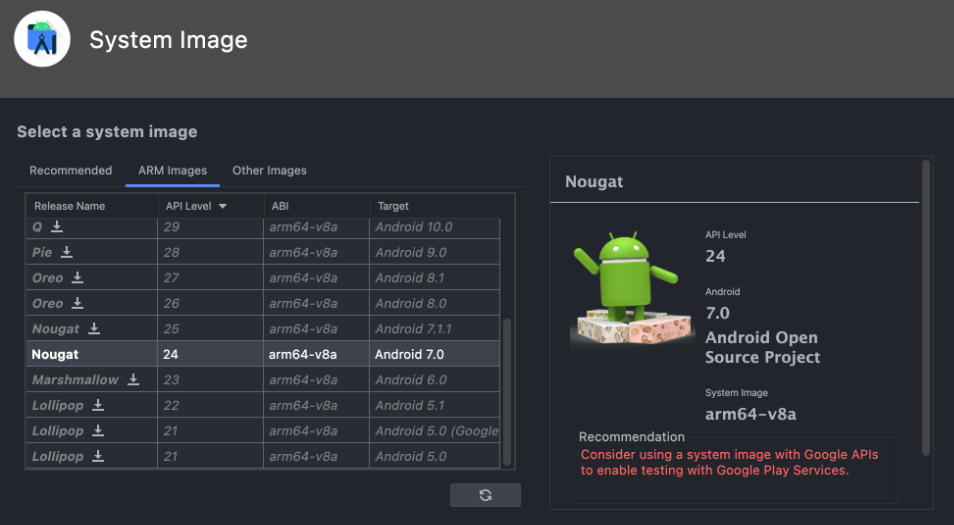
Task: Download the last Lollipop API 21 image
Action: (x=98, y=456)
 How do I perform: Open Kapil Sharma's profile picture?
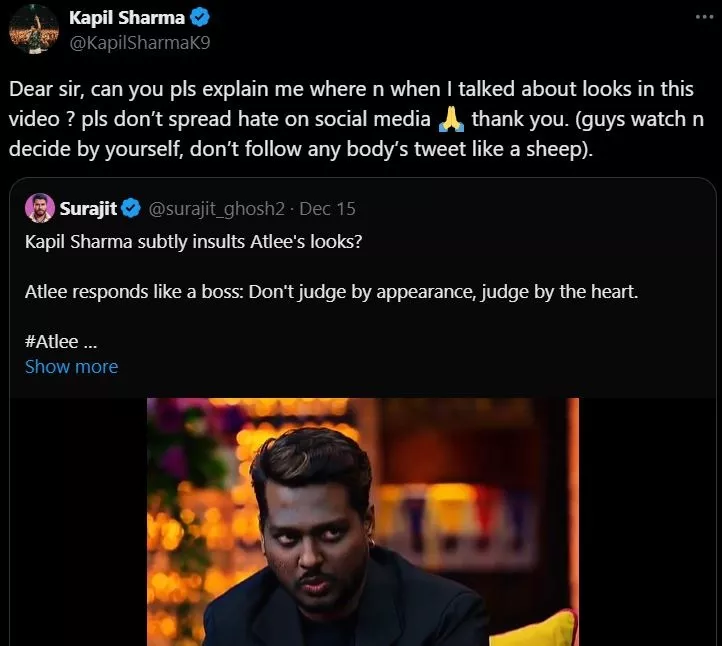pyautogui.click(x=33, y=30)
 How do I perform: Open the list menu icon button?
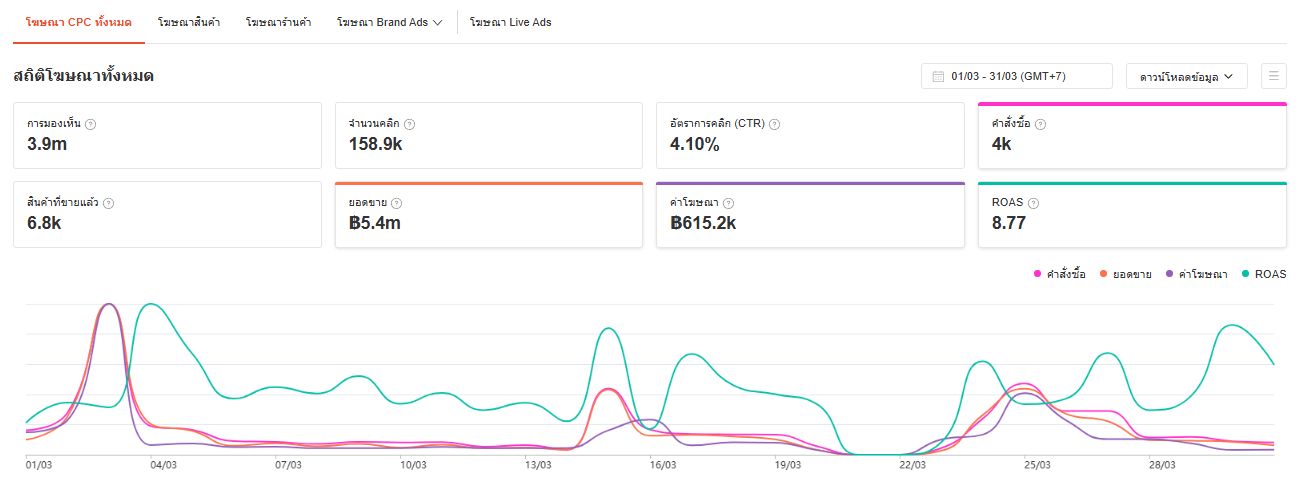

__PROBLEM TO WORK ON__.
What you need to retype is every line from the one that has "How do I perform: Open Kapil" through the last line of the listing, both included, with the pictures left out.

__EXERCISE RESULT__.
 How do I perform: Open Kapil Sharma's profile picture?
pyautogui.click(x=33, y=30)
 How do I perform: Open the list menu icon button?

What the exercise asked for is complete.